• Given exercise a: Return every line in the records below that contains the string "width".

• Extracted text:
◆ ◆ ◆
The Taliban has not made any explicit proclamations about sexual and gender minorities since coming to power, and is presenting a public face of studied reasonableness, no doubt attempting to curry sufficient favour to gain the billions of dollars of (currently suspended) foreign aid it will require to govern and feed its people. Yet their history, theocracy and discourse combine to leave no question that the policy towards sexual and gender minorities will emerge as something between proactive persecution and outright extermination.


A month prior to the Taliban capture of Kabul, a former senior judge told German newspaper Bild that the death penalty for gay people was mandatory under Sharia law (now imposed across the country) and must occur by either of the equally barbaric stoning or ‘wall-toppling’, practices already seen during ISIS’ brutal rule in areas of Iraq and Syria. Sharia law criminalises all non-marital sexual relationships, which by default includes all same-sex relationships, as zina (adultery). This incurs an automatic death penalty and has been part of the Afghan constitution for the past decade, although NGOs largely agree such punishments have rarely been dispensed, at least through official justice channels.


Nemat Sadat, an exiled Afghan academic, was quoted in inews in believing the Taliban might not enact the public stonings and executions that were a notorious hallmark of their 1996 – 2001 rule but instead, “a different approach of quiet killings: a ‘bait, kill and dump policy’, because they’re trying to get the public on their side.” The Taliban leopard doesn’t change its spots, it just pretends they don’t exist.

No legal protections have ever existed for sexual and gender minorities within Afghanistan and, particularly outside major cities, violence, discrimination and rejection from family and society were daily realities. Yet despite this seemingly insurmountable hostility, small pockets of discrete gay life had begun to emerge, particularly in Kabul. Prior to the Taliban takeover, gay and lesbian Afghans spoke of the requirement to be ‘heterosexuals in public, homosexuals in private’ but with this private sphere containing the ability to meet other LGBTQI+ Afghans in gyms, parks and shopping centres of larger cities. Some interviewees spoke of ‘underground’ cafes and ‘safe’ apartments learnt about through word of mouth or online.
◆ ◆ ◆
• Supplied records:

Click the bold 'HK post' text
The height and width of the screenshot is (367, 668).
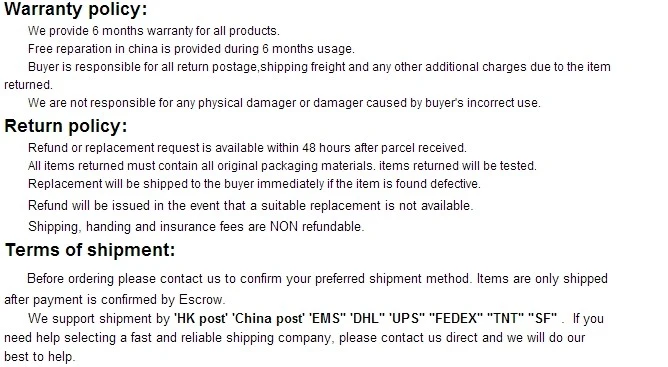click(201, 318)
◆ ◆ ◆
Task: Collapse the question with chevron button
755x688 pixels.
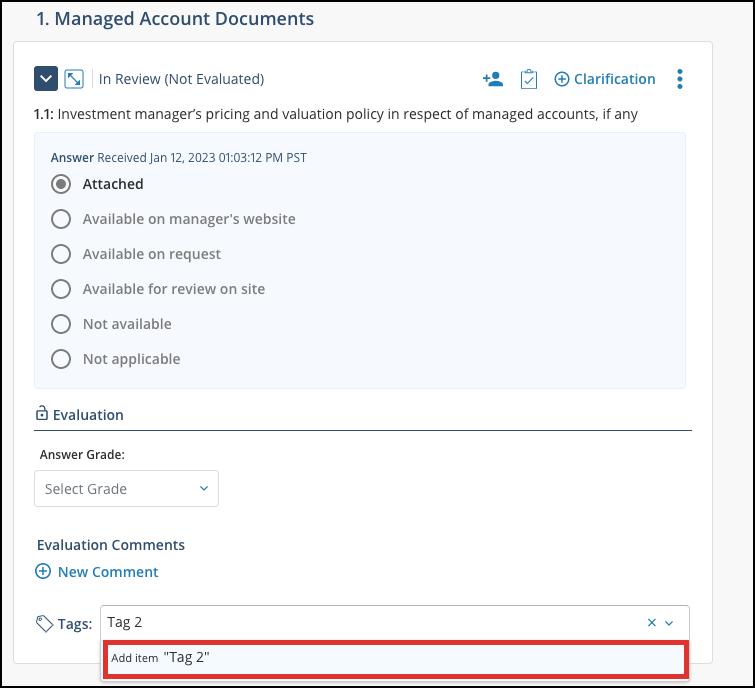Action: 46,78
◆ ◆ ◆
• Given exercise b: How would the passage above on the Taliban and sexual and gender minorities in Afghanistan go on after its last sentence? Continue it from there.

• Written response a:
The height and width of the screenshot is (367, 668).

• Written response b:
Transgender Afghans, whose history can be traced back centuries, were common within Afghanistan’s nascent fashion and beauty industry. Internet proliferation also allowed the 20% of Afghans with access, to meet potential partners online, albeit this was a channel fraught with ‘honey traps’ used to bait gay and bisexual men into blackmail, physical violence and even murder – a tactic mentioned by the ReportOUT interviewee in 2020 and which has reportedly been continued by the Taliban. One of the bitter ironies accompanying the collapse of this discrete existence are the instruments used by Afghanistan’s LGBTQI+ community to develop a voice, a nascent community and a virtual bridge to the outside world have now become instruments that now facilitate their persecution. The social media footprint made by young Afghans from sexual and gender minorities over the past decade has left many in grave danger, as this content has been silently collated by the Taliban and local collaborators and being used to develop lists of LGBTQI+ individuals who have been forced from their homes, and either into hiding, or on the run.


But, if they take the latter option, where can they run to? Not to their families. A Guardian article from 2012 highlighted the Afghan family structure as:


‘A mini-mafia structure that rules over life and death, providing protection for those who comply with its rules and punishing those who dare to stray from the rules. To be gay and Afghan means to live life in perpetual fear of discovery and betrayal, a paranoid existence spent in continuous terror of forced outing.’ (Arbabzadah 2012: n/p)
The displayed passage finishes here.